WHAT TO PRODUCE - Locate "You are a GUI" in the data below, then output the line it is on and all following lines through the last, word for word. Skip any pictures.

AVAILABLE DATA -
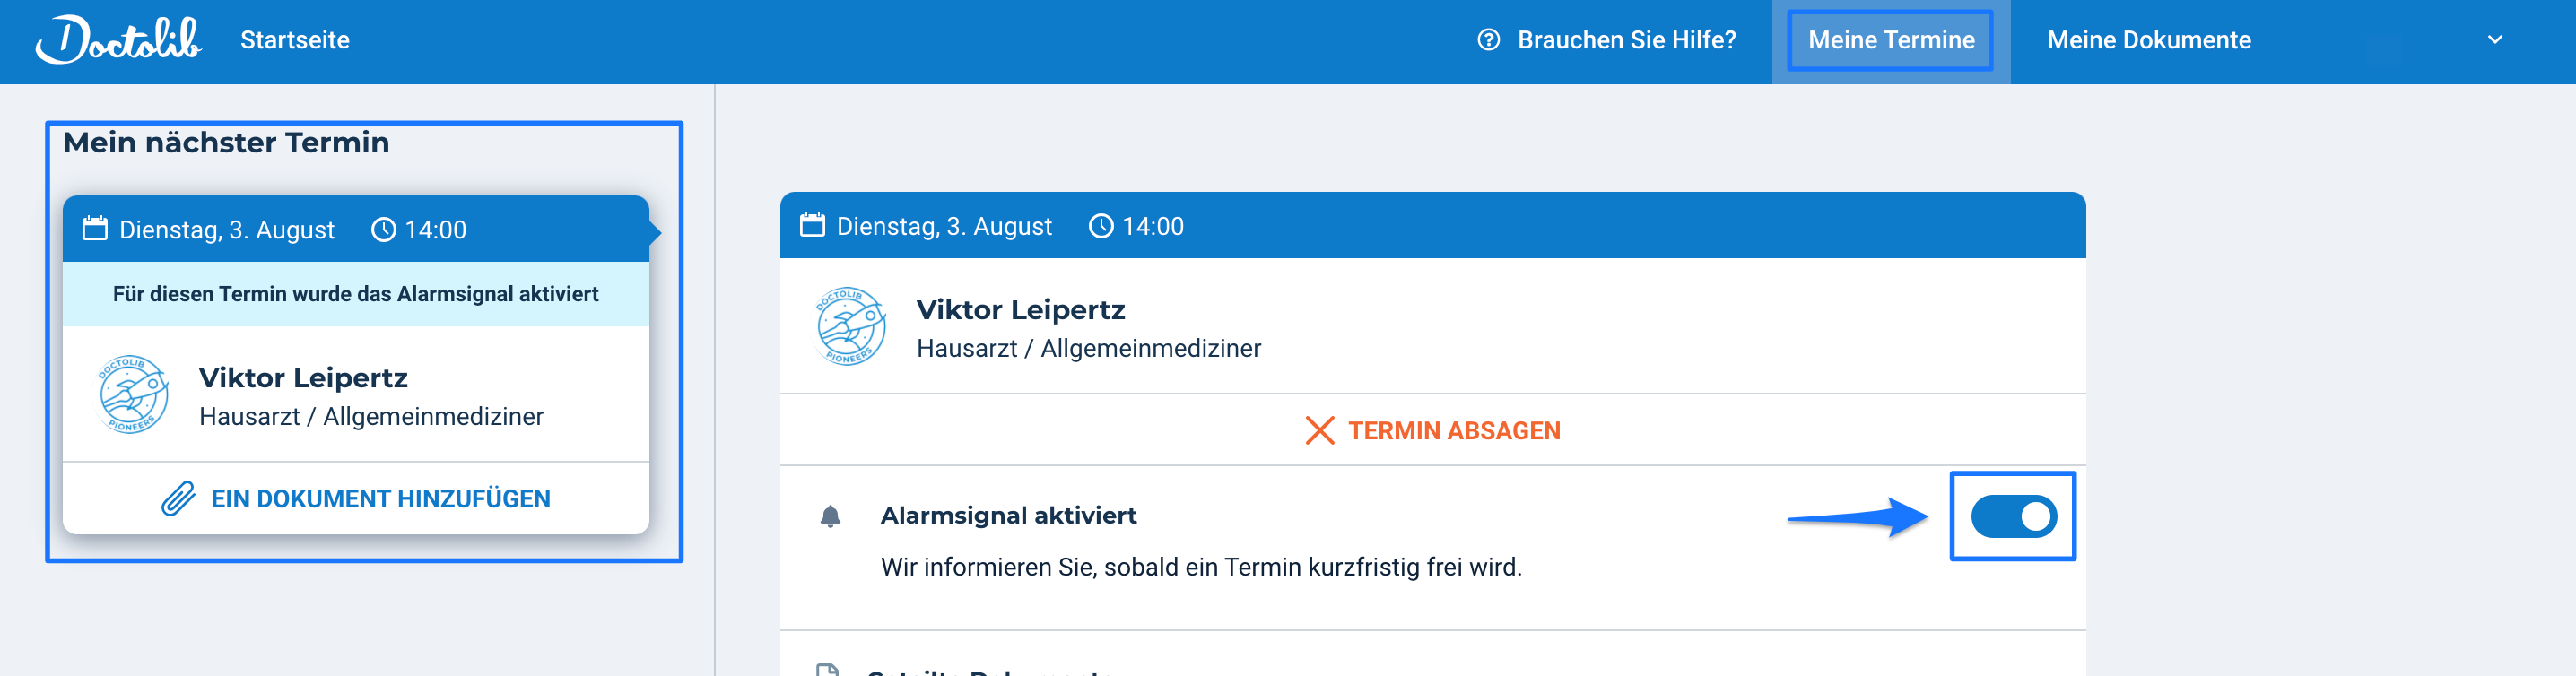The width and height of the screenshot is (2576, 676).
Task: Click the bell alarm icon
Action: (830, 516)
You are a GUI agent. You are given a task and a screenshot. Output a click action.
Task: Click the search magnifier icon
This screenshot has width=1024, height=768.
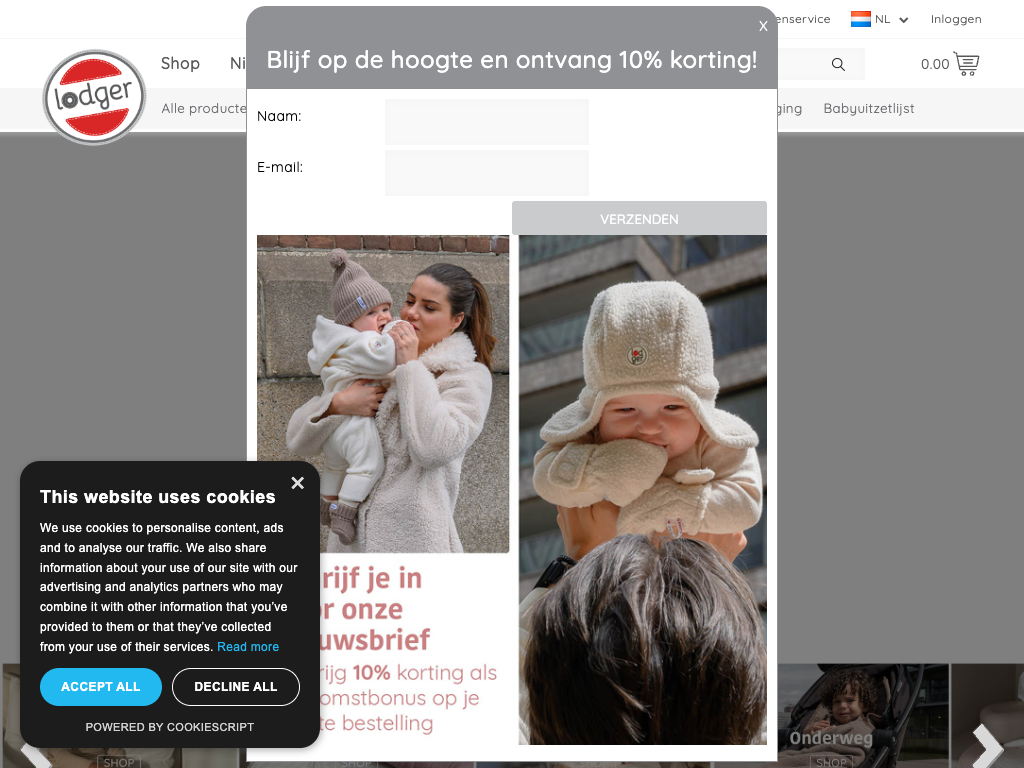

SOLUTION TO THE EXERCISE -
You are a GUI agent. You are given a task and a screenshot. Output a click action.
Task: Click the search magnifier icon
This screenshot has width=1024, height=768.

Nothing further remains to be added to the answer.